A Rainbow of Emotion: Color Psychology for Interior Design
Color is an important piece of the interior design puzzle. I’m fascinated by color’s influence on the feel of a room. You’ve probably heard that red is invigorating, but most people don’t want a lot of red. Greens and blues soothe the nerves. Yellow is cheerful and inspires creativity, but, like red, can come across too strong. This is how color psychology for interior design comes into play.
Color choice comes down to personal preference and how colors affect people. I love red; it energizes me! I often ask clients their favorite colors and the colors that they hate. (If you can’t figure it, out go look in your closet.) With some clients, we’ve even done wonders with purple.

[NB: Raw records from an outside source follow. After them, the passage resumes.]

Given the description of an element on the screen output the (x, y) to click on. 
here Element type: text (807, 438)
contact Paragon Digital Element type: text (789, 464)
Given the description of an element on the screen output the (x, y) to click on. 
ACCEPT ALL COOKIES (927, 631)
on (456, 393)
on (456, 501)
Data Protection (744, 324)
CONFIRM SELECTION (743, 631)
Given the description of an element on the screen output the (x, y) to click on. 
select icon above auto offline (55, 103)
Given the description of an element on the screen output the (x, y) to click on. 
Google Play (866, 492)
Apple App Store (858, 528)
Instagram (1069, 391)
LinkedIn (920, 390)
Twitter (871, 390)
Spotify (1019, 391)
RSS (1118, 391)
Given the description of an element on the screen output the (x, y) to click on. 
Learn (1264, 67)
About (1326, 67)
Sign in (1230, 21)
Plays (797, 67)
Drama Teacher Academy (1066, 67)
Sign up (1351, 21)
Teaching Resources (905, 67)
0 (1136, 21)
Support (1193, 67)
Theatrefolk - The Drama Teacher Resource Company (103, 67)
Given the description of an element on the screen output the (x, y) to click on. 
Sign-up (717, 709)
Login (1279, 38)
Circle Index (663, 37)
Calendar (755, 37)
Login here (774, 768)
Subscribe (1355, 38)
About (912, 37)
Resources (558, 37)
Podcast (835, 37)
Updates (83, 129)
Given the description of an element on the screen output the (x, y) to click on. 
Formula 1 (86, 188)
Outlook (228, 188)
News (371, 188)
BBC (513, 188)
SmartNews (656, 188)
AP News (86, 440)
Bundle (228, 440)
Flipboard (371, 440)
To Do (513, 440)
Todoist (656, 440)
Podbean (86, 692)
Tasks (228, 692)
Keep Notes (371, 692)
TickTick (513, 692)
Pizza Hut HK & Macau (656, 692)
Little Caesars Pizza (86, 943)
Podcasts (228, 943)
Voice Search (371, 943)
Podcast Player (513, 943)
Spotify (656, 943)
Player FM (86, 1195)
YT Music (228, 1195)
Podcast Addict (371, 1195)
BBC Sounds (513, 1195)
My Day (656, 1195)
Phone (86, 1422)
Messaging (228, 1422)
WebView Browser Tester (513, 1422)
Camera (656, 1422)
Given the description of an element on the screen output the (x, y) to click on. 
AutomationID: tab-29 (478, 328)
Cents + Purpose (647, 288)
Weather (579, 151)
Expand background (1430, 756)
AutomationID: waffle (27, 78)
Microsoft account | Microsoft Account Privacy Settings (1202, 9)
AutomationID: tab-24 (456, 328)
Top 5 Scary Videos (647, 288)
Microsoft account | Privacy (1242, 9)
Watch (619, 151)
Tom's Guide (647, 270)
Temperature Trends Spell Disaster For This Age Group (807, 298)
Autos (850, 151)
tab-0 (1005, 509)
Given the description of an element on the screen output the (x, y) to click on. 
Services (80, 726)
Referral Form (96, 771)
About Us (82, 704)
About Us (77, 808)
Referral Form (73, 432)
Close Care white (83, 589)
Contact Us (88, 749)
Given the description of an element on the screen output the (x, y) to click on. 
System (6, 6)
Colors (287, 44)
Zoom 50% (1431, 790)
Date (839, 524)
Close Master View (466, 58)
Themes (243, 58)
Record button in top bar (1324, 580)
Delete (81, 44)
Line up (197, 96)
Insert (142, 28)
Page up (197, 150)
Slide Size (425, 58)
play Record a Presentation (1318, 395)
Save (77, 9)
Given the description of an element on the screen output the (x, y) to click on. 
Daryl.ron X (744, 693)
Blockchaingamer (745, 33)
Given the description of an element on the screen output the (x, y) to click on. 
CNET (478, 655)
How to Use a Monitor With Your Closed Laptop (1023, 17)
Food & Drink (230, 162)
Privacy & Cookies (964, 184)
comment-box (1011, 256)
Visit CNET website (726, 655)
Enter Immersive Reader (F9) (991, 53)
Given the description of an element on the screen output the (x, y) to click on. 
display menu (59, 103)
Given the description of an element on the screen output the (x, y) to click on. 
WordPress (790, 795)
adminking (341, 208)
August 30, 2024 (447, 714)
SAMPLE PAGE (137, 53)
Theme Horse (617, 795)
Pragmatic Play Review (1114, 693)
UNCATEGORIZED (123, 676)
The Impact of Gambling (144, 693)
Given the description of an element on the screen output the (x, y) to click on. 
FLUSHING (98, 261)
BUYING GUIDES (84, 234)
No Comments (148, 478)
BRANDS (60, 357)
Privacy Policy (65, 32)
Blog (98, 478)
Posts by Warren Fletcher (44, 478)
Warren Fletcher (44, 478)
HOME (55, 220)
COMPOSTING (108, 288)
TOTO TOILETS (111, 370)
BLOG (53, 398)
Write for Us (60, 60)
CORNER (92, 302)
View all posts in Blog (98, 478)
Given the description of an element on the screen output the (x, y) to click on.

At the start of all my projects, I ask each client, “What is your favorite color?” “What is your least favorite color?” Both are equally important. This comes down to: “What colors do you use?” We start with that. Then, frequently there will be something that they show me – a piece of art or a travel memento. One time, clients brought in handcrafted ceramic dinnerware they loved. There’s usually some little piece that inspires their color scheme.
I delve deeply into color psychology for interior design. We each have psychological associations to color. These feelings typically stem from childhood environment and culture.
I’m not surprised by many of my clients’ aversion to red, but I am surprised that few people like green. Green permeates our natural world. I recommend that if you want the organic effects of green, you explore the variations.
A common mistake is to go too pure, too bright. Look at the paint swatches and go 2-3 shades darker or more grey. Going darker is always better than lighter because it tones down the room. Always paint samples on your walls. Lighting and color are two peas in a pod. A teal green can look blue during different times of day, depending on how the sun shines on it.
Color choice affects how we feel throughout the day. Color psychology for interior design proves that greens and blues promote concentration; they are good shades for an office. Calming, darker tones of blue and green make a bedroom feel like a cocoon. Generally, a darker color is more conducive to helping you sleep, and a brighter color for waking up.
Clients care about color. Subconsciously, color psychology for interior design influences our everyday lives. We always have opinions on color, whether for car or shirt. We are affected by colors and gravitate toward the ones we like and away from the ones we dislike.
Which colors are prevalent in your life? How do they enrich your soul?